▶ [Short exercise] Render the stretch of items from the start through the line containing "center [18, 264]." as a numbered list, leaving out blank lines.

[Lines of data]
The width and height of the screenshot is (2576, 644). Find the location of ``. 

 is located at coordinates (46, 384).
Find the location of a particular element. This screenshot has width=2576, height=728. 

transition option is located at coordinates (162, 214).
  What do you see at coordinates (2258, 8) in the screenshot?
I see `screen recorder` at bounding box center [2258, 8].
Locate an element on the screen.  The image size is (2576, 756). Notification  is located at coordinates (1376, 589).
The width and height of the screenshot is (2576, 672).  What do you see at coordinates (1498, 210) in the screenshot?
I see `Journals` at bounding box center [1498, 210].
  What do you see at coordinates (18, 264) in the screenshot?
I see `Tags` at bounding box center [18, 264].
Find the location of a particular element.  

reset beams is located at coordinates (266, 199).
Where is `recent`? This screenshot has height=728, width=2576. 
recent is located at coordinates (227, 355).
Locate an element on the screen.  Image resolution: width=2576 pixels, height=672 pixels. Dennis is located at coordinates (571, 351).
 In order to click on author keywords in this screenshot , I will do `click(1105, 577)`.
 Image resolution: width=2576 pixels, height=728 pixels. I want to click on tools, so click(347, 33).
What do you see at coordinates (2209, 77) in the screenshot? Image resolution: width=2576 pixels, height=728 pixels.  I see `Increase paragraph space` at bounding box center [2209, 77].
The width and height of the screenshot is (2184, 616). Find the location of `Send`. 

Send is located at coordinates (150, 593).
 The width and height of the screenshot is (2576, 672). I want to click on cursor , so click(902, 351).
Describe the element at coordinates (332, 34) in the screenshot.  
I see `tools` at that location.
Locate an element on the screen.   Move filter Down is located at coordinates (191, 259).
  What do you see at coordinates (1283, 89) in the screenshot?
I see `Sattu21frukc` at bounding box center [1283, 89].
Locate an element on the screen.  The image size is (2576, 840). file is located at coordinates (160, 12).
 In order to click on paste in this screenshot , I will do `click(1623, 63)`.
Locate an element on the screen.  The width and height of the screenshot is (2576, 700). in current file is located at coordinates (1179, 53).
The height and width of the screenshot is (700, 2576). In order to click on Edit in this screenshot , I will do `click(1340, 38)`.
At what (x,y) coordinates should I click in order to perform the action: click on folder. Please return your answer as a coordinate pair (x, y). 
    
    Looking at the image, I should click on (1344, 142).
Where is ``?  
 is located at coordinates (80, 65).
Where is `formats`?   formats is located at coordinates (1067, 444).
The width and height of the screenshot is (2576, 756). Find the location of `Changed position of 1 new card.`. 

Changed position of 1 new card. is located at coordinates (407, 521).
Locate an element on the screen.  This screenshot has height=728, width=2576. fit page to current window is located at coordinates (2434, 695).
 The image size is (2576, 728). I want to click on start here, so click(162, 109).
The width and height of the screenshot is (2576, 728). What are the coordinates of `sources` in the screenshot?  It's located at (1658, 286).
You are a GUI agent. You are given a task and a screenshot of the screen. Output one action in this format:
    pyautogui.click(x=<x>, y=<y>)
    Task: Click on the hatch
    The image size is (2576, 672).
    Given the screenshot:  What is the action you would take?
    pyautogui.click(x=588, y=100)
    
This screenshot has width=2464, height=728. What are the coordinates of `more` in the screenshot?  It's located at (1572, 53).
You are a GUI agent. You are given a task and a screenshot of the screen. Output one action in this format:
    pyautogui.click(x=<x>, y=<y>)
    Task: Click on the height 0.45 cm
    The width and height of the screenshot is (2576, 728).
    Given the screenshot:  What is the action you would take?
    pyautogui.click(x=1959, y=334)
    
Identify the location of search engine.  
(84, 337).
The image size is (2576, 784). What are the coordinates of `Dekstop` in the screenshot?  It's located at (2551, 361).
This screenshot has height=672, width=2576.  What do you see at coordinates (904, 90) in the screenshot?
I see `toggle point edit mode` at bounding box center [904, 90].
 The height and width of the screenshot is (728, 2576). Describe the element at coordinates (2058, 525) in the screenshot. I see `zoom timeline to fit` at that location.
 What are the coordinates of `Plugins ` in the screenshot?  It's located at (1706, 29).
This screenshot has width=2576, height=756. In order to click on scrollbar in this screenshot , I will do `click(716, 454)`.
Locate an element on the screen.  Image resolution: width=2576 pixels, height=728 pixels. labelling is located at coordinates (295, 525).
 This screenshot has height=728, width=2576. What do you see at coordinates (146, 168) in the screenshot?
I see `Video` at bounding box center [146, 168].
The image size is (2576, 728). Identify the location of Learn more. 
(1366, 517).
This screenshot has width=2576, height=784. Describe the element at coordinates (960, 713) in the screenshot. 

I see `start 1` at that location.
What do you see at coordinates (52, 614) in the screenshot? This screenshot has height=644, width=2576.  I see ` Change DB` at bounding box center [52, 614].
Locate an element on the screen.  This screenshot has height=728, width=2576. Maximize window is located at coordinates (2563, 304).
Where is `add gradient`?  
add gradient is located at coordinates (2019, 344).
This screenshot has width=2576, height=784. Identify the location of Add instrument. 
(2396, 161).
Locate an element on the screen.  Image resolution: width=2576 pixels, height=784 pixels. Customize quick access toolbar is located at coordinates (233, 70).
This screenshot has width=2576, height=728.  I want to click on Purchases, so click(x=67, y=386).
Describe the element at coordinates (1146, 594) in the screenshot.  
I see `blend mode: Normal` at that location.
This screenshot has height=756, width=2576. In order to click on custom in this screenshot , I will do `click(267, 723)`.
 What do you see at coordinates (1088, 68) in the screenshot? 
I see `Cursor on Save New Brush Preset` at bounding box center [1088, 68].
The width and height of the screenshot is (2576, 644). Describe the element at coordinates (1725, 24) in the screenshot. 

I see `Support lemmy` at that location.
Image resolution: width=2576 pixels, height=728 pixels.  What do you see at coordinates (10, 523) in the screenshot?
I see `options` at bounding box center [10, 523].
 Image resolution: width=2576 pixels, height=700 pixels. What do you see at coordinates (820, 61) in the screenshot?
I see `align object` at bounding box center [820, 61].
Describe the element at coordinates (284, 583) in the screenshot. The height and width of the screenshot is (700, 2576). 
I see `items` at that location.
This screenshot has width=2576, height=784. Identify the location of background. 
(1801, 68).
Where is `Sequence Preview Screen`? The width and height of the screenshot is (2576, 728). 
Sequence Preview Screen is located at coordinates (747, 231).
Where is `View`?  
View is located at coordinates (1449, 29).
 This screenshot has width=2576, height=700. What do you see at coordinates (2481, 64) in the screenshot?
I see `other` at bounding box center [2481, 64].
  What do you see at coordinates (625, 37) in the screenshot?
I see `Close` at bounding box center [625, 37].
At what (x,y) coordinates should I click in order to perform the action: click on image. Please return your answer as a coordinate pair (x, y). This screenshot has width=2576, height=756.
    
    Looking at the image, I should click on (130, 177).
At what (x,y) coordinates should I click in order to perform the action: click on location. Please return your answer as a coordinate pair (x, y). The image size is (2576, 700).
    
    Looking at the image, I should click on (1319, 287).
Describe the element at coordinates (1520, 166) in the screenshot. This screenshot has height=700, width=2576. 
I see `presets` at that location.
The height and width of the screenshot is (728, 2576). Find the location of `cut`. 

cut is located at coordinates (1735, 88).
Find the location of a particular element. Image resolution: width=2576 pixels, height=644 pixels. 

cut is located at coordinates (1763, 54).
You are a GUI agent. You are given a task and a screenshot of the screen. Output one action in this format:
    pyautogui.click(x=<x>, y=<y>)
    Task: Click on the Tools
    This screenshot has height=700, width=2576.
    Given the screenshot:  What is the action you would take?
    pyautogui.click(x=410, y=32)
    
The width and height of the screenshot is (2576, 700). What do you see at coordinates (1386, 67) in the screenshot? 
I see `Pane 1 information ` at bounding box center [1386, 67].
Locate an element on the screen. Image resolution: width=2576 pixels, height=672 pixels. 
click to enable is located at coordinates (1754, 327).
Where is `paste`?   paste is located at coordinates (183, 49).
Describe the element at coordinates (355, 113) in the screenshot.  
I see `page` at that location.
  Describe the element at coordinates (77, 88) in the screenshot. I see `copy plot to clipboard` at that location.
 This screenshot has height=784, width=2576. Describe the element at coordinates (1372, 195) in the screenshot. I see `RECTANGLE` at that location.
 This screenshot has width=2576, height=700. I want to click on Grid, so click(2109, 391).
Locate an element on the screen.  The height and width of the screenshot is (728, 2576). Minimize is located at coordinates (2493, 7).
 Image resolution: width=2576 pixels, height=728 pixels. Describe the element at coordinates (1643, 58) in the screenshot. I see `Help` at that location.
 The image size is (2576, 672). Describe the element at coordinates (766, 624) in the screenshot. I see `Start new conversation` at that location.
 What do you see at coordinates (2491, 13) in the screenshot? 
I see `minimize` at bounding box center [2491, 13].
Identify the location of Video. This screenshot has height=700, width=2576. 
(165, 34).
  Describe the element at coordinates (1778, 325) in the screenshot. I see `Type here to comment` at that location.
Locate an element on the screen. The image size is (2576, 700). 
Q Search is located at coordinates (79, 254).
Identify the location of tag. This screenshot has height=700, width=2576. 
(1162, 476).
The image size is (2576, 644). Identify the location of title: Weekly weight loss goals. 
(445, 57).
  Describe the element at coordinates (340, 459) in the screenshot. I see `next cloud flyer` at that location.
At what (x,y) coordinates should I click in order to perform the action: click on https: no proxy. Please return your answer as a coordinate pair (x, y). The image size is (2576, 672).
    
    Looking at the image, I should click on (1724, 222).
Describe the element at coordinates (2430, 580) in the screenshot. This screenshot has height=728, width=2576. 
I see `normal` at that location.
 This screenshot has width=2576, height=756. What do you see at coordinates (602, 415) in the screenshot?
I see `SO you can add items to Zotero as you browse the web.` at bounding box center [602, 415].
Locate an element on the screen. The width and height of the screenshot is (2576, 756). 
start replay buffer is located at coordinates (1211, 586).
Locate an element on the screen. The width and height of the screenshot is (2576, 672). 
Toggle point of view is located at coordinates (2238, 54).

▶ [Written solution]
1. The width and height of the screenshot is (2576, 644). Find the location of ``. 
2.  is located at coordinates (46, 384).
3. Find the location of a particular element. This screenshot has width=2576, height=728. 
4. transition option is located at coordinates (162, 214).
5.   What do you see at coordinates (2258, 8) in the screenshot?
6. I see `screen recorder` at bounding box center [2258, 8].
7. Locate an element on the screen.  The image size is (2576, 756). Notification  is located at coordinates (1376, 589).
8. The width and height of the screenshot is (2576, 672).  What do you see at coordinates (1498, 210) in the screenshot?
9. I see `Journals` at bounding box center [1498, 210].
10.   What do you see at coordinates (18, 264) in the screenshot?
11. I see `Tags` at bounding box center [18, 264].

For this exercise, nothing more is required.